Notebook

In [1]:

import numpy as np
import matplotlib
import matplotlib as mpl
import matplotlib.pyplot as plt


def plot_pipeline_parallel_batches(batches, title="Pipeline Parallelism"):
    # batches[epoch][stage][micro_batch_index]
    num_steps = 0
    num_stages = 0
    for epoch in range(len(batches)):
        for stage in range(len(batches[epoch])):
            for mb_index in range(len(batches[epoch][stage])):
                mb = batches[epoch][stage][mb_index]
                num_steps = max(
                    num_steps,
                    max(
                        mb.forward_ts + mb.forward_cost,
                        mb.backward_ts + mb.backward_cost,
                    ),
                )
                num_stages = max(num_stages, mb.stage + 1)

    scale = 4
    fig, ax = plt.subplots(figsize=(scale * (num_steps / num_stages), scale))
    ax.set_title(title)

    # Show all ticks and label them with the respective list entries
    ax.set_xticks(np.arange(num_steps))
    ax.set_yticks(
        np.arange(num_stages), labels=["worker-{}".format(i) for i in range(num_stages)]
    )
    ax.set_aspect(aspect=2)
    ax.invert_yaxis()

    # Minor ticks
    ax.set_xticks(np.arange(-0.5, num_steps, 1), minor=True)
    ax.set_yticks(np.arange(-0.5, num_stages, 1), minor=True)

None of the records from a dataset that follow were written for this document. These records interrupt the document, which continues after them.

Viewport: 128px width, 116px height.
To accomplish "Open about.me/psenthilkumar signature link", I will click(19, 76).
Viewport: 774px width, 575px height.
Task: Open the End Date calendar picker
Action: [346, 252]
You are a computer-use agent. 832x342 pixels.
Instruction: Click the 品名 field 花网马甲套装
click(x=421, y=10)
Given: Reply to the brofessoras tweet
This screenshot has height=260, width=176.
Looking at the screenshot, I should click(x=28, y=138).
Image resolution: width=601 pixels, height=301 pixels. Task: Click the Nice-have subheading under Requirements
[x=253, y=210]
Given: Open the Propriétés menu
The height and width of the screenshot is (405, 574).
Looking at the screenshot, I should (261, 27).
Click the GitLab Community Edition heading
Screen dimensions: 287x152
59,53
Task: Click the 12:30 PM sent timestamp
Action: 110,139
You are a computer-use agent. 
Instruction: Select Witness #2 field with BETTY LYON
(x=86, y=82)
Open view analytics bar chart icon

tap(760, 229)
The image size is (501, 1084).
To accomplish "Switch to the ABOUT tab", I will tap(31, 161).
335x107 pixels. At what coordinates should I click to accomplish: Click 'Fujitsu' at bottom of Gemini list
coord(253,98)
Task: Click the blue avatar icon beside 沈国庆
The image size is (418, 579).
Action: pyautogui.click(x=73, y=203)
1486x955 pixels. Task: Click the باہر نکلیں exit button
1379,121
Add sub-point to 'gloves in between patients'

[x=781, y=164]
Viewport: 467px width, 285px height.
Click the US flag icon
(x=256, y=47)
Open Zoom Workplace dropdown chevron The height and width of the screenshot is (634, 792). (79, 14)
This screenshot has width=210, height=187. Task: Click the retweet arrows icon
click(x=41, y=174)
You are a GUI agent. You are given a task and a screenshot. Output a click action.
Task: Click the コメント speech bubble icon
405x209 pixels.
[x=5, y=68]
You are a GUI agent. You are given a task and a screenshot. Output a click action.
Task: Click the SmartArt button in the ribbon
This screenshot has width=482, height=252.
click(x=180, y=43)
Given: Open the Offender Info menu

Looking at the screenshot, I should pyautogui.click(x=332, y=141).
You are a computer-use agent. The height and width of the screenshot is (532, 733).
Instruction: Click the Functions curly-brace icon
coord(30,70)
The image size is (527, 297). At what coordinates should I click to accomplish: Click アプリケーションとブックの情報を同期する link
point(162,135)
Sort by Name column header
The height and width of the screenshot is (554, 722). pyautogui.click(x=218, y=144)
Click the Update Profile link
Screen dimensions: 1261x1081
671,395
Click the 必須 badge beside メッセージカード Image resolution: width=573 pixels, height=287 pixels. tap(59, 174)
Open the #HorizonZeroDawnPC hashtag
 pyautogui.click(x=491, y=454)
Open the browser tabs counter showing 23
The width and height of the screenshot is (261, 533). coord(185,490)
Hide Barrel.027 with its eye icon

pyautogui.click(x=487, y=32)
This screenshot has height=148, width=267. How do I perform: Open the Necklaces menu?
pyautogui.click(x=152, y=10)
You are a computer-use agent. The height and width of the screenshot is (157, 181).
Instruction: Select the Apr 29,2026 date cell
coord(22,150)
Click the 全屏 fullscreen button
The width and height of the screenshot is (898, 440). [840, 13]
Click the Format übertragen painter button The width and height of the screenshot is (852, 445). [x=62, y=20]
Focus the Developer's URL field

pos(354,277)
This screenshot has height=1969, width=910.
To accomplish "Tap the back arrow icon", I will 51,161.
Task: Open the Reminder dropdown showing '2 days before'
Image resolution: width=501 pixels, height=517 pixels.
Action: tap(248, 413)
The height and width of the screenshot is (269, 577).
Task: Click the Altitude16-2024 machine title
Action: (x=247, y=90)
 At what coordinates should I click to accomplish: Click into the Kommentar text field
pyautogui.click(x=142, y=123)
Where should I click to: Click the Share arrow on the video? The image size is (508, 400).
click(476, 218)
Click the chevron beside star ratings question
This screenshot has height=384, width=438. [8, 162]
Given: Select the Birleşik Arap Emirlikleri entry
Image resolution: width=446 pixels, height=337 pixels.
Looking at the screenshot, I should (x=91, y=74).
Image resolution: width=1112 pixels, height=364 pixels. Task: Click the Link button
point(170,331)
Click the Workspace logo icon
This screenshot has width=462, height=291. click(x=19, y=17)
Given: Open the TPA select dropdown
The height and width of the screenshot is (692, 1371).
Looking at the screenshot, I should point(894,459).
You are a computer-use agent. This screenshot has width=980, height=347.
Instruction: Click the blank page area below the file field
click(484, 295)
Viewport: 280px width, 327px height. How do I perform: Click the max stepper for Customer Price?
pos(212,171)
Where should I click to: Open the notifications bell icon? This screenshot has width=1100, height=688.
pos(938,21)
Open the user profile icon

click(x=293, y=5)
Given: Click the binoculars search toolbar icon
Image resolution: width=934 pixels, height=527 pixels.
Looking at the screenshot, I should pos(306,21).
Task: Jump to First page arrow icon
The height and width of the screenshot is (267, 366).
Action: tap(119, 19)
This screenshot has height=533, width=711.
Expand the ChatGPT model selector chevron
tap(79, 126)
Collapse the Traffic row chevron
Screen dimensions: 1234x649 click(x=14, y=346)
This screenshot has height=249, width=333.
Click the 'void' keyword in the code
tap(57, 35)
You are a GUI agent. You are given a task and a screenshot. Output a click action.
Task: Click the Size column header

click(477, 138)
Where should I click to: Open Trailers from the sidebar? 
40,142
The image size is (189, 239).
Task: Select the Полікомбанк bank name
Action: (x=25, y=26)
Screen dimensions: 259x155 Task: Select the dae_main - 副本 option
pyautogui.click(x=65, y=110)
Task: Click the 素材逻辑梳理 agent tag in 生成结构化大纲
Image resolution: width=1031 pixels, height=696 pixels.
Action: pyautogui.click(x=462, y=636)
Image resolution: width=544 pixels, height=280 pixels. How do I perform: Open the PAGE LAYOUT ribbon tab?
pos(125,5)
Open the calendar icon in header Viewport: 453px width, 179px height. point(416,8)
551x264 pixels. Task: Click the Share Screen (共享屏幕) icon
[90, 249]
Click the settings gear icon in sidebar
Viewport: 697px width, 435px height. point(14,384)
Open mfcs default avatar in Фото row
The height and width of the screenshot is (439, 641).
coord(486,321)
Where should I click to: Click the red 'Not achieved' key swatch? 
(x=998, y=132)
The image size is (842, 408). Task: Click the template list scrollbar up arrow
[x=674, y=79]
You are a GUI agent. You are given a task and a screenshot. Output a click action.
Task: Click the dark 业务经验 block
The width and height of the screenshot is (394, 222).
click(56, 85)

    # Gridlines based on minor ticks
    ax.grid(which="minor", color="black", linestyle="-", linewidth=1)
    ax.tick_params(which="minor", bottom=False, left=False)
    ax.set_axisbelow(True)

    rect_kwargs = {
        "edgecolor": "black",
        "linestyle": "-",
        "linewidth": 1,
    }
    text_kwargs = {
        "fontsize": "x-large",
        "ha": "center",
        "va": "center",
    }
    patches = []
    for epoch in range(len(batches)):
        for stage in range(len(batches[epoch])):
            for mb_index in range(len(batches[epoch][stage])):
                mb = batches[epoch][stage][mb_index]
                patches.append(
                    matplotlib.patches.Rectangle(
                        (mb.forward_ts - 0.5, mb.stage - 0.5),
                        mb.forward_cost,
                        1,
                        facecolor="royalblue",
                        **rect_kwargs,
                    )
                )
                patches.append(
                    matplotlib.patches.Rectangle(
                        (mb.backward_ts - 0.5, mb.stage - 0.5),
                        mb.backward_cost,
                        1,
                        facecolor="lightgreen",
                        **rect_kwargs,
                    )
                )
                ax.text(
                    mb.forward_ts + (mb.forward_cost - 1) / 2,
                    mb.stage,
                    mb.index,
                    color="white",
                    **text_kwargs,
                )
                ax.text(
                    mb.backward_ts + (mb.backward_cost - 1) / 2,
                    mb.stage,
                    mb.index,
                    color="blue",
                    **text_kwargs,
                )
    ax.add_collection(
        matplotlib.collections.PatchCollection(patches, match_original=True)
    )

    fig.tight_layout()
    plt.show()


def plot_pipeline_parallel(
    fn, num_stages=1, iteration=1, batch_size=64, micro_batch_size=8
):
    batches = fn(num_stages, iteration, batch_size, micro_batch_size)
    title = f"Pipeline Parallelism ({fn.__name__}) - {num_stages} stages, {iteration} iterations, {batch_size} batch size, {micro_batch_size} micro batch size"
    plot_pipeline_parallel_batches(batches, title)

In [2]:

# we asumpt that backward requires twice FLOPs as forward
forward_cost, backward_cost = 1, 2


class MicroBatch:
    def __init__(
        self,
        epoch=0,
        stage=0,
        micro_batch_index=0,
        num_micro_batches=-1,
        forward_cost=1,
        backward_cost=2,
    ):
        self.epoch = epoch
        self.stage = stage
        self.micro_batch_index = micro_batch_index
        self.num_micro_batches = num_micro_batches
        self.forward_ts = -1
        self.backward_ts = -1

        self.forward_cost = forward_cost
        self.backward_cost = backward_cost

    @property
    def index(self):
        return self.num_micro_batches * self.epoch + self.micro_batch_index + 1

    def __str__(self):
        return f"{self.epoch}_{self.batch_index}_{self.micro_batch_index}"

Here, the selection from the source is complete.